Political events had a significant effect on the IMF’s October forecast. Brexit uncertainty continues to cast a shadow over the British economy, causing a 0.2 percent downgrade from the June forecast, which occurred shortly after the referendum. In the US, the 2016 forecast is down 0.6 percent this year, at 1.6 percent, due to the polarized presidential election, as well as low oil prices.

Elsewhere in the G-20, Turkey’s outlook fell after the attempted coup in July. Political uncertainty in South Africa contributed to the country’s drop in this forecast.

Despite global financial uncertainty, one country stands apart: India. The country is projected to enjoy 7.6 percent growth for each of the next two years. Bold reforms could produce a decade of 9 percent growth, Harvard University professor and former chief economist of the World Bank, Lawrence Summers, told the Hindustan Times Leadership Summit in 2014.

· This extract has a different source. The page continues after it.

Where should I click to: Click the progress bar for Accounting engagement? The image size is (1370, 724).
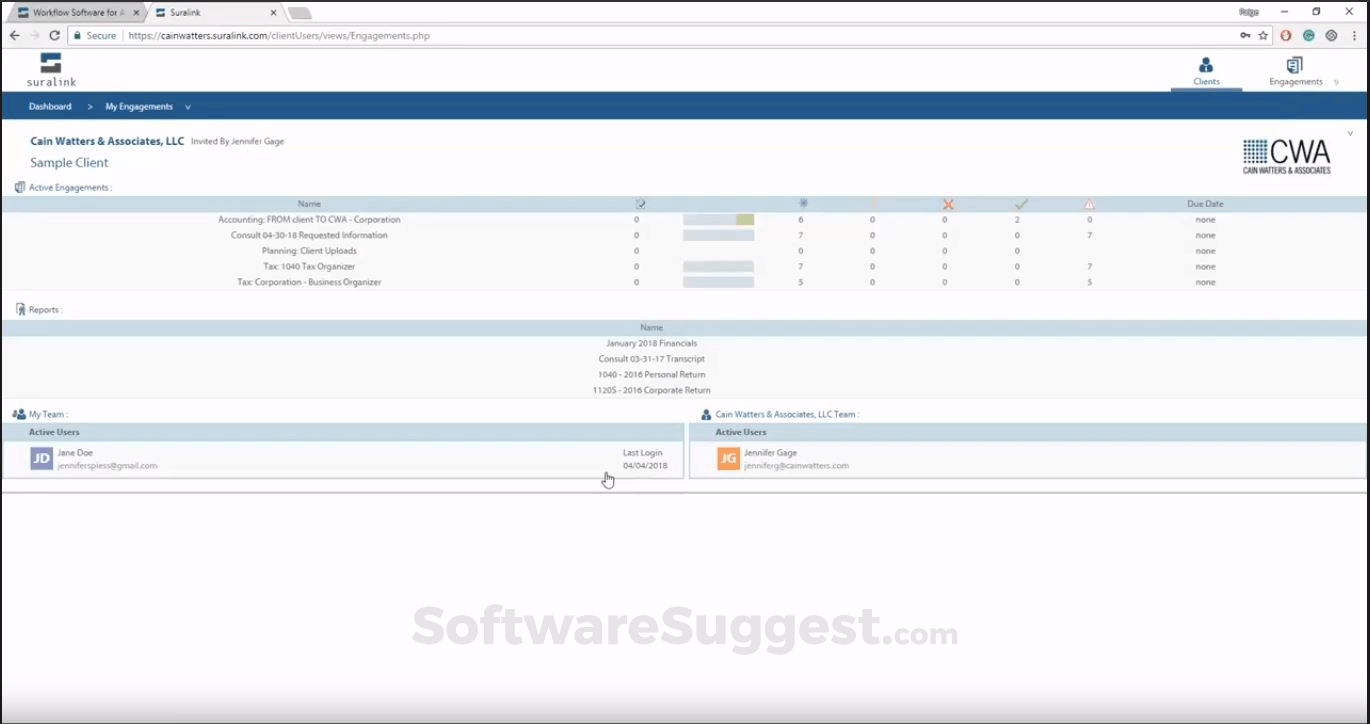(718, 219)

While he “wouldn’t go so far as to say it’s a model for the rest of the world,” Pravin Krishna, professor of international economics and business at Johns Hopkins University, says the Indian move toward a market economy has brought great benefits for the country, lifting hundreds of millions out of poverty. It’s an example some developing states may benefit from, he tells The Christian Science Monitor in a phone interview.

India’s history may play an important role in its current economic success, Professor Krishna suggests. With very rapid growth in the early 2000s came a deceleration of reforms, amid a sense that the country had done enough. But this slowing of reforms led to a drop in growth, and the government that slowed reforms was voted out of office. The current government promised to drive the country forward, he says.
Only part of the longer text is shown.